Unvaccinated teachers will be allowed to hold face-to-face classes once the school year opens on 22 August, the Department of Education announced on Monday.
DepEd Undersecretary for Field Operations Revsee Escovedo said that unvaccinated teachers will be allowed to physically report to schools and hold in-person classes provided that they strictly follow minimum public health protocols like wearing masks, and if the schools have proper ventilation.
“So, all teachers will report to their classroom,” Escovedo told reporters in a press conference of this year’s reopening of the Oplan Balik Eskwela command center at the agency’s Bulwagan ng Karunungan in Pasig City.
So far, there are 37,000 teachers who are still not vaccinated against the dreaded respiratory disease. Of this number, 20,000 of them have already registered for the vaccination rollout, Escovedo said.
Escovedo, however, stressed that teachers and other school personnel who exhibit flu-like symptoms are encouraged to stay home and have themselves tested for Covid-19.
“If they [teachers] are at home, they are considered on leave or excused with pay,” the DepEd official explained.
For his part, DepEd Undersecretary and Chief of Staff Epimaco Densing III said the agency will conduct vaccination counseling to be able to encourage parents to vaccinate their children against the disease amid vaccine hesitancy.
“In fact, we have already coordinated with the Department of Health.

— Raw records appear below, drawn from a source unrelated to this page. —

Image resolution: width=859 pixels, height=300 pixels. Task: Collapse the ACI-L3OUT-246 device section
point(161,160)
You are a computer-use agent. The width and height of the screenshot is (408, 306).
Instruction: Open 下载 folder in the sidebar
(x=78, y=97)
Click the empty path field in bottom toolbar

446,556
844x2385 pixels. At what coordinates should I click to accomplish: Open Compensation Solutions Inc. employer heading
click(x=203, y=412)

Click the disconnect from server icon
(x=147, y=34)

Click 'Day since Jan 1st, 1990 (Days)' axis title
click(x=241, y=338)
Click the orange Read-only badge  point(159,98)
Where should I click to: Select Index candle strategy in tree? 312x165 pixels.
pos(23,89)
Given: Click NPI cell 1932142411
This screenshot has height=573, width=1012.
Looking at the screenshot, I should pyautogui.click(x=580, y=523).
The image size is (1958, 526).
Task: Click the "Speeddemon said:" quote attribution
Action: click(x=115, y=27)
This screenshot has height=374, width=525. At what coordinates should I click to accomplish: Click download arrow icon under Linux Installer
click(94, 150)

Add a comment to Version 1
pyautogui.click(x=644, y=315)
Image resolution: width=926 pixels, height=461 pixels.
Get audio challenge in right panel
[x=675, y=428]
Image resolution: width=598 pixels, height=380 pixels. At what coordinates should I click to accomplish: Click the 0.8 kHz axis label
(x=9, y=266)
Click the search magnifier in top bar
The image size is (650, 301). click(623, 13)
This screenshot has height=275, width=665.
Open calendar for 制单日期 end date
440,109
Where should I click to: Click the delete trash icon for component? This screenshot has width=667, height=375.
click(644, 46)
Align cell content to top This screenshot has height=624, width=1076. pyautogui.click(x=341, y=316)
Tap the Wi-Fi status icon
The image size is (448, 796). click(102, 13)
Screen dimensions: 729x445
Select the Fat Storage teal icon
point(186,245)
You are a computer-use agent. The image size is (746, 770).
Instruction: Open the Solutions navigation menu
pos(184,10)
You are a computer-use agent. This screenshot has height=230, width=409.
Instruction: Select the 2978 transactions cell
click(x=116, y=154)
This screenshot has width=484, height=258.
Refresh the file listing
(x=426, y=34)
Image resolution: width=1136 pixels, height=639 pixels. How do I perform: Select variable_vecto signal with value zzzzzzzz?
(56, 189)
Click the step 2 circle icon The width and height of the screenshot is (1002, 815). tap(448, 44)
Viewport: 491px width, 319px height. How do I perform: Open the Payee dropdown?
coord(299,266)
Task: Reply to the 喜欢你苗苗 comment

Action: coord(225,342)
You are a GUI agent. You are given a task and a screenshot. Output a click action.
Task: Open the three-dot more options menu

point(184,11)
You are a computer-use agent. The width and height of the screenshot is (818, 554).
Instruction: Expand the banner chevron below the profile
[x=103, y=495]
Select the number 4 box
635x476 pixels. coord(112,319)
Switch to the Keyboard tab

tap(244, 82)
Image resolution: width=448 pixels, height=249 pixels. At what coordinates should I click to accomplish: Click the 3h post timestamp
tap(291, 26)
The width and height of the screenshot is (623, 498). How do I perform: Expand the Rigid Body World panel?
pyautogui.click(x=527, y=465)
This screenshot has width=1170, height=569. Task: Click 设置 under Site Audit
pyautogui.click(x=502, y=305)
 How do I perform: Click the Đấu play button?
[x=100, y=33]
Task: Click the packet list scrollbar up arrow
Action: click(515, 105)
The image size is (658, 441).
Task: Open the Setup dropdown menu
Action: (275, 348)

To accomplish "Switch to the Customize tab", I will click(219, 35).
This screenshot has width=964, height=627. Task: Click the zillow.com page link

We will have a joint memorandum circular in our schools that we will continue to have counseling with the parents so that we can convince them to have their children vaccinated against Covid-19, and they too as parents, if they have not been inoculated yet,” Densing said.
Densing said the agency is still in the process of gathering data on how many learners are still unvaccinated.
“We will set up vaccination sites if we already gotten a good number of students, parents or even teaching or non-teaching personnel who wanted to be vaccinated,” the DepEd official added.